Securities and Exchange Commission
450 Fifth Street, N.W.
Washington, D.C.  20549


         Re:      NAIC Growth Fund, Inc. Registration Statement on Form N-2
                  Securities Act Registration No. 333-99689
                  Investment Company Act File No. 811-05807 (the "Registration
                  Statement")

Ladies and Gentlemen:

         This firm is counsel to NAIC Growth Fund, Inc., a Maryland corporation
(the "Corporation"). This opinion is being rendered with respect to the
registration statement on Form N-2 filed by the Corporation with the Securities
and Exchange Commission for the purpose of registering under the Securities Act
of 1933 (the "Act"), as amended, 5,000,000 shares of Common Stock, $0.001 par
value, of the Corporation (the "Securities").

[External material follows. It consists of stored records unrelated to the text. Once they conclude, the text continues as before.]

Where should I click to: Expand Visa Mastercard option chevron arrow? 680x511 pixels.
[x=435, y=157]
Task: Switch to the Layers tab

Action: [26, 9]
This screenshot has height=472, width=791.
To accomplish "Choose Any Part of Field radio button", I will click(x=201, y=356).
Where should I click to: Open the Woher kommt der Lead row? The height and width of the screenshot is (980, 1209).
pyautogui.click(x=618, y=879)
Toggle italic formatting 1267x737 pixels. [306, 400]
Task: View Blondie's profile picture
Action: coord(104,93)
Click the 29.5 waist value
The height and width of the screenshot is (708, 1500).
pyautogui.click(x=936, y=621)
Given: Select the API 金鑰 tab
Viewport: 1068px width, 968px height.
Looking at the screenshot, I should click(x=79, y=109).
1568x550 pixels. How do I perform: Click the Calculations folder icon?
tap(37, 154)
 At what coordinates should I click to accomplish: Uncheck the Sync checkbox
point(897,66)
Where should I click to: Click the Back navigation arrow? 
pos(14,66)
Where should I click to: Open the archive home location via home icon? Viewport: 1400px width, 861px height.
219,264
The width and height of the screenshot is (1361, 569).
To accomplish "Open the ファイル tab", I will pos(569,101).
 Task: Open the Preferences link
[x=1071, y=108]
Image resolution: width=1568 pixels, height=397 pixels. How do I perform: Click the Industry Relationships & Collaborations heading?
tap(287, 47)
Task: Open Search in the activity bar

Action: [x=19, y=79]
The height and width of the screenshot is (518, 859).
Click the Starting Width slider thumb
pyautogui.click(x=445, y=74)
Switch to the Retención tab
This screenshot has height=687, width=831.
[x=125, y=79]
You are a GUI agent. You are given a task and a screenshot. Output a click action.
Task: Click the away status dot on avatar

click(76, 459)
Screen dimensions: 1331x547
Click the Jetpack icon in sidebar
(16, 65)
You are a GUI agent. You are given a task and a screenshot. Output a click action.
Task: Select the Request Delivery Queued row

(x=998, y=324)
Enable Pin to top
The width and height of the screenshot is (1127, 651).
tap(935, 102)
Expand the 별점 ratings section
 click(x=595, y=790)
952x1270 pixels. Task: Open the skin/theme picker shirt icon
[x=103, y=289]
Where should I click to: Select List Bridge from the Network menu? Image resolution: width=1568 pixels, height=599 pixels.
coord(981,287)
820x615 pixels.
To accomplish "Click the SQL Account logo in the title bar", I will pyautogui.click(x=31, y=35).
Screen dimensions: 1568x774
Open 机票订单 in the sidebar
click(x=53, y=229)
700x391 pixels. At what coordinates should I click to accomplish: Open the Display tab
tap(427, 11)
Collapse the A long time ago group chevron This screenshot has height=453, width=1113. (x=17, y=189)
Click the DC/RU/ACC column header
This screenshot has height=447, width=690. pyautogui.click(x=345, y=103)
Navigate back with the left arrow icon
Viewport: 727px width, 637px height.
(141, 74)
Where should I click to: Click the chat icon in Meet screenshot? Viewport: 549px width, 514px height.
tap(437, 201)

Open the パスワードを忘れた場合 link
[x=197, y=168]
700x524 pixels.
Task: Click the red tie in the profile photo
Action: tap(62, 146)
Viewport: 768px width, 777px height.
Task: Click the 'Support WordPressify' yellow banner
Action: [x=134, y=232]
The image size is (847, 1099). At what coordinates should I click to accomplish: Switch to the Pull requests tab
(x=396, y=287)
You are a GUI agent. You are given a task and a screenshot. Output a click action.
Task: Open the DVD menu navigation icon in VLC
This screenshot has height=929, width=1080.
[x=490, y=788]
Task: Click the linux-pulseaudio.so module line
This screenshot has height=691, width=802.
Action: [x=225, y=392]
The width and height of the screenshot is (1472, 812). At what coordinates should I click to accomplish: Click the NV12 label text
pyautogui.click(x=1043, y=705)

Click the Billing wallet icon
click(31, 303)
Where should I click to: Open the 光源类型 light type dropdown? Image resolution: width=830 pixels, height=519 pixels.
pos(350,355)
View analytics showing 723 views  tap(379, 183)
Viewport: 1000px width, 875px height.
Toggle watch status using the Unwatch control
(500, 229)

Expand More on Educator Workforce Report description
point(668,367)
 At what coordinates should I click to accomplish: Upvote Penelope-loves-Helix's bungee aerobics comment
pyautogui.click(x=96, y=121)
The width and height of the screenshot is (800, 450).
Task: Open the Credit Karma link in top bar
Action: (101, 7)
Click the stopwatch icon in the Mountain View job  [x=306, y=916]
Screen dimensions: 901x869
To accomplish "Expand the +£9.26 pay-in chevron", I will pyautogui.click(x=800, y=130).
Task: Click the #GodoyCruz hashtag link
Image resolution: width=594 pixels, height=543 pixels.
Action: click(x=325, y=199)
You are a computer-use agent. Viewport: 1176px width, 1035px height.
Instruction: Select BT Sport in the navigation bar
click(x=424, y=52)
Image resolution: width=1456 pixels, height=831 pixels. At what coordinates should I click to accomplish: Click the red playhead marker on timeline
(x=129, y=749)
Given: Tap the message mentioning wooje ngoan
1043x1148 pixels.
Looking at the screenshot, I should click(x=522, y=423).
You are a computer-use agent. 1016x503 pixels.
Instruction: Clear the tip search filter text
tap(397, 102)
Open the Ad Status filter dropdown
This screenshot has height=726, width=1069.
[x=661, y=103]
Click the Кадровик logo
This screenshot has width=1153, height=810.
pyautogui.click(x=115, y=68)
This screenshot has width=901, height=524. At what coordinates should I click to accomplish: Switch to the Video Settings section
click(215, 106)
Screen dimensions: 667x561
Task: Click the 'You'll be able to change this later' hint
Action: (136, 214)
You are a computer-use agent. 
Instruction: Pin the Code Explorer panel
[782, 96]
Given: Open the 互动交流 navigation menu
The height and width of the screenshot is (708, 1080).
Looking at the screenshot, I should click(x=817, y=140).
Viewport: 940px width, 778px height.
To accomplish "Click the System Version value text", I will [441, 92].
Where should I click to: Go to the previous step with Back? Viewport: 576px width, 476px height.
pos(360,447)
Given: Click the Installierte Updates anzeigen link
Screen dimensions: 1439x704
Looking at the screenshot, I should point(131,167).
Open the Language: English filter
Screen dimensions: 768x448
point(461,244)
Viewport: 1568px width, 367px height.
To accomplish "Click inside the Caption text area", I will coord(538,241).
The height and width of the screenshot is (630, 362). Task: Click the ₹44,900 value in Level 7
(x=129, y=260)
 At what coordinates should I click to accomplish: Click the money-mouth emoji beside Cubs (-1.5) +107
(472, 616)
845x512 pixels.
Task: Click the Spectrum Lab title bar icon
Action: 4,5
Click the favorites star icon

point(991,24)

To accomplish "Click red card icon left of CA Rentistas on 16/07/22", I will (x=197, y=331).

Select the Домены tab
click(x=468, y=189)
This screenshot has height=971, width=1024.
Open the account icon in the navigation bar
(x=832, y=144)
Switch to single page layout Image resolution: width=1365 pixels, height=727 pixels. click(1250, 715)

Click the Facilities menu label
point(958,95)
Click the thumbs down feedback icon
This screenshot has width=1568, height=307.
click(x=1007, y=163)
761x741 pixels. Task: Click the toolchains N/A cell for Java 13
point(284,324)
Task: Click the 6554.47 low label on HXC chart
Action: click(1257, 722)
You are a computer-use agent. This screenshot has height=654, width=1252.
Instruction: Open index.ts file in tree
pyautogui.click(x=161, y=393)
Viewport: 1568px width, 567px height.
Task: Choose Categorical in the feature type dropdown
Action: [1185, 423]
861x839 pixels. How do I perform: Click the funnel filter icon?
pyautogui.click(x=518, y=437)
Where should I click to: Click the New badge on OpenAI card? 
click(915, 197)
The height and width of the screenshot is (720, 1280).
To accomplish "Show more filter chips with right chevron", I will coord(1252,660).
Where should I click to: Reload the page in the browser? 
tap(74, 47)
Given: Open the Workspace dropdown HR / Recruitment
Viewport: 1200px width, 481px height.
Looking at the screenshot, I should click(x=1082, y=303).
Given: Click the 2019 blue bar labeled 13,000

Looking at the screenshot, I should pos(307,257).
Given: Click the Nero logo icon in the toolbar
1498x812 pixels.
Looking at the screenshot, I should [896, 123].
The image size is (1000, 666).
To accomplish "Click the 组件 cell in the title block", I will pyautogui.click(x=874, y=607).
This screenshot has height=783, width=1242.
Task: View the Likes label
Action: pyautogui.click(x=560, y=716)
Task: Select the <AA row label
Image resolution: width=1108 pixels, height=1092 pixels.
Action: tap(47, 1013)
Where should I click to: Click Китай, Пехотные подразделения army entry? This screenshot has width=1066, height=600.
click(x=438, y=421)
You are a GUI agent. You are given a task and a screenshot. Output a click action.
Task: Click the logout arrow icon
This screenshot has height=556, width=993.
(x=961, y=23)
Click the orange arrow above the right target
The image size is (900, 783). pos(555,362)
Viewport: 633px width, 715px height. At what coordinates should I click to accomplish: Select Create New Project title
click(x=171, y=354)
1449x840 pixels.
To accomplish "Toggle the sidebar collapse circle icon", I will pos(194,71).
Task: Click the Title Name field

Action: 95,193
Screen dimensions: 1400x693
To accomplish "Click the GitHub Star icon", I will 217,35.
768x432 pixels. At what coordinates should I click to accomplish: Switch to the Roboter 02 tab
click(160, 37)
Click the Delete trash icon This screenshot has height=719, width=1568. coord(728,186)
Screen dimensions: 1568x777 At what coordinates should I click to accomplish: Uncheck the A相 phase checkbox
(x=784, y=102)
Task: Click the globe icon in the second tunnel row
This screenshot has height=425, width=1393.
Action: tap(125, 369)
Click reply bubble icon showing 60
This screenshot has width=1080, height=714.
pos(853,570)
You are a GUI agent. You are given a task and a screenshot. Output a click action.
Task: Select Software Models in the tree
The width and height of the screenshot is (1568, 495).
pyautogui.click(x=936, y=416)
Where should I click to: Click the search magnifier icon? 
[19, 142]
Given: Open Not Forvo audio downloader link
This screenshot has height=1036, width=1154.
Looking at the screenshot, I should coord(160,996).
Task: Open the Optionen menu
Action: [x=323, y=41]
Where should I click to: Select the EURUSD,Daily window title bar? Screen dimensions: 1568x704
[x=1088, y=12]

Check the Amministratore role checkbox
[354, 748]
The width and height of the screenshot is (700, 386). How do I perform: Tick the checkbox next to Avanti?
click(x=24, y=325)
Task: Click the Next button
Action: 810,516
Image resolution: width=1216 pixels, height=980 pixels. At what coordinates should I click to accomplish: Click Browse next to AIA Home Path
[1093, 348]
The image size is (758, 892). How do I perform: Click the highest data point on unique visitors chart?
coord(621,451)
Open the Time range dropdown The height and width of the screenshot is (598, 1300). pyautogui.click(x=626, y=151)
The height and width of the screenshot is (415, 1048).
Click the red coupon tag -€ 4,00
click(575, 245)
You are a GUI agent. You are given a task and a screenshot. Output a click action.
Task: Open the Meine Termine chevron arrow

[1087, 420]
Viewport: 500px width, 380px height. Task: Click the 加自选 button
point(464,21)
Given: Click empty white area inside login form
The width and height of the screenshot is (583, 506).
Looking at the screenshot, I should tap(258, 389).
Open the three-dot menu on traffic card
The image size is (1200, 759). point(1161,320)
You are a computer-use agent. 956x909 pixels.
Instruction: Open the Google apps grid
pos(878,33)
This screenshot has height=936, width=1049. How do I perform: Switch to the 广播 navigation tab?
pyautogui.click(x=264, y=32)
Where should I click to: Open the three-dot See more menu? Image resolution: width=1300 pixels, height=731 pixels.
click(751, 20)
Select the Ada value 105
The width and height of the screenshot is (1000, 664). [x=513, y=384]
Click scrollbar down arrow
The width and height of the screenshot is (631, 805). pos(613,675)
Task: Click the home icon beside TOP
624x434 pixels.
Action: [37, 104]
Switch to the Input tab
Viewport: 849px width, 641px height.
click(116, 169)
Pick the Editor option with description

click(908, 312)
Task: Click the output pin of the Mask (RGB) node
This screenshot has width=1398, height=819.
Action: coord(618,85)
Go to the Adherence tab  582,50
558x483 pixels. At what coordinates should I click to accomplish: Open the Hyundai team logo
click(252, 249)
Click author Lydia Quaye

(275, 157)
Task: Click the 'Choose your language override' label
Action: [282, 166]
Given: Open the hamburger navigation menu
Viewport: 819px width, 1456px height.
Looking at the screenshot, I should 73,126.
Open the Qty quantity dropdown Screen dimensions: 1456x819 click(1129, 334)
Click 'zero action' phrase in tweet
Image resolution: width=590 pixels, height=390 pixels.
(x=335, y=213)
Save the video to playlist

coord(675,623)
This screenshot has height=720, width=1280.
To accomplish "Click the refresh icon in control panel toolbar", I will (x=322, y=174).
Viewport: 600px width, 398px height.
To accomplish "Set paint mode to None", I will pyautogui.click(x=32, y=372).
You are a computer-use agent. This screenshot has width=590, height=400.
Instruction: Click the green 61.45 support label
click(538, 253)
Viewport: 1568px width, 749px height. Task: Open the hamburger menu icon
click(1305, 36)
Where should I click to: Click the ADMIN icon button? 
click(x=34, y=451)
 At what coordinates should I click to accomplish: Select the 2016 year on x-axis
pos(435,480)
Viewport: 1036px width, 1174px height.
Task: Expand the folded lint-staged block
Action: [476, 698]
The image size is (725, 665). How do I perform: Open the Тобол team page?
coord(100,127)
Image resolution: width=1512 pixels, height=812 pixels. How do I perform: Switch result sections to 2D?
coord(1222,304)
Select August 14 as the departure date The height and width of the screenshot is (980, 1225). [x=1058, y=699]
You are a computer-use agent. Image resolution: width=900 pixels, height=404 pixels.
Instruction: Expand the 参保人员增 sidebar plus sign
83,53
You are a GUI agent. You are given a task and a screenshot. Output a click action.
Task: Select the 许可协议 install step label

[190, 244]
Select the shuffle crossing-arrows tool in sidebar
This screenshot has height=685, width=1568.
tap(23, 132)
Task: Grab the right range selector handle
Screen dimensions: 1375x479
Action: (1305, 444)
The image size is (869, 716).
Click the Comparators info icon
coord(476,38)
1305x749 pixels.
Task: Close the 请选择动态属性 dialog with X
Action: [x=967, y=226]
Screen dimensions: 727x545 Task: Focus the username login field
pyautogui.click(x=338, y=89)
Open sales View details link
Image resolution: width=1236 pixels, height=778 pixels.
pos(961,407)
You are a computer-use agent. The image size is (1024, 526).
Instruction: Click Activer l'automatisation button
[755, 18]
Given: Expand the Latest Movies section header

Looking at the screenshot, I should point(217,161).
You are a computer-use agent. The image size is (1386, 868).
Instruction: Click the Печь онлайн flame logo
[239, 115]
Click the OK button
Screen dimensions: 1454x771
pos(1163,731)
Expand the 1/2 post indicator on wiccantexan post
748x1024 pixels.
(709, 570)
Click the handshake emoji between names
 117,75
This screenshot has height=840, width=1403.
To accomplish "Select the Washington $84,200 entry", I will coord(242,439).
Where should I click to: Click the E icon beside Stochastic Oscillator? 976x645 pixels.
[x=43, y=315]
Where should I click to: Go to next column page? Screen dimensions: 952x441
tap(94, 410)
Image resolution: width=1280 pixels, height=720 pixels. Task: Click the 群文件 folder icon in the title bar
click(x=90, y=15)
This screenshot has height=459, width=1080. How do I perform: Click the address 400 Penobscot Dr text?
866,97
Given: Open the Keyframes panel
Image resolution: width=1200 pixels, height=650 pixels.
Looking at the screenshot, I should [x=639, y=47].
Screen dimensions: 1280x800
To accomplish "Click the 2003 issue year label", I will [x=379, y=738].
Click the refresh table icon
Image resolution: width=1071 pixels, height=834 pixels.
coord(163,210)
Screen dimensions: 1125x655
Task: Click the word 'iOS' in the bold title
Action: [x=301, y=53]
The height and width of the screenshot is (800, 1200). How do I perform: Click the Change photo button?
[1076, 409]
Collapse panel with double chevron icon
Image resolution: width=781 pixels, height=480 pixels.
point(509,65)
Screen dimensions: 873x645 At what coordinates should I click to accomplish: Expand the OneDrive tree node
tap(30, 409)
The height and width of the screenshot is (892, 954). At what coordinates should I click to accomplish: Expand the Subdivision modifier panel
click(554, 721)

         We have examined such certificates, instruments, and documents and
reviewed such questions of law as we have considered necessary or appropriate
for the purposes of this opinion, and, on the basis of such examination and
review, we advise you that, in our opinion, the Securities have been duly
authorized and, when issued in accordance with the terms of the Registration
Statement, will be validly issued, fully paid and non-assessable.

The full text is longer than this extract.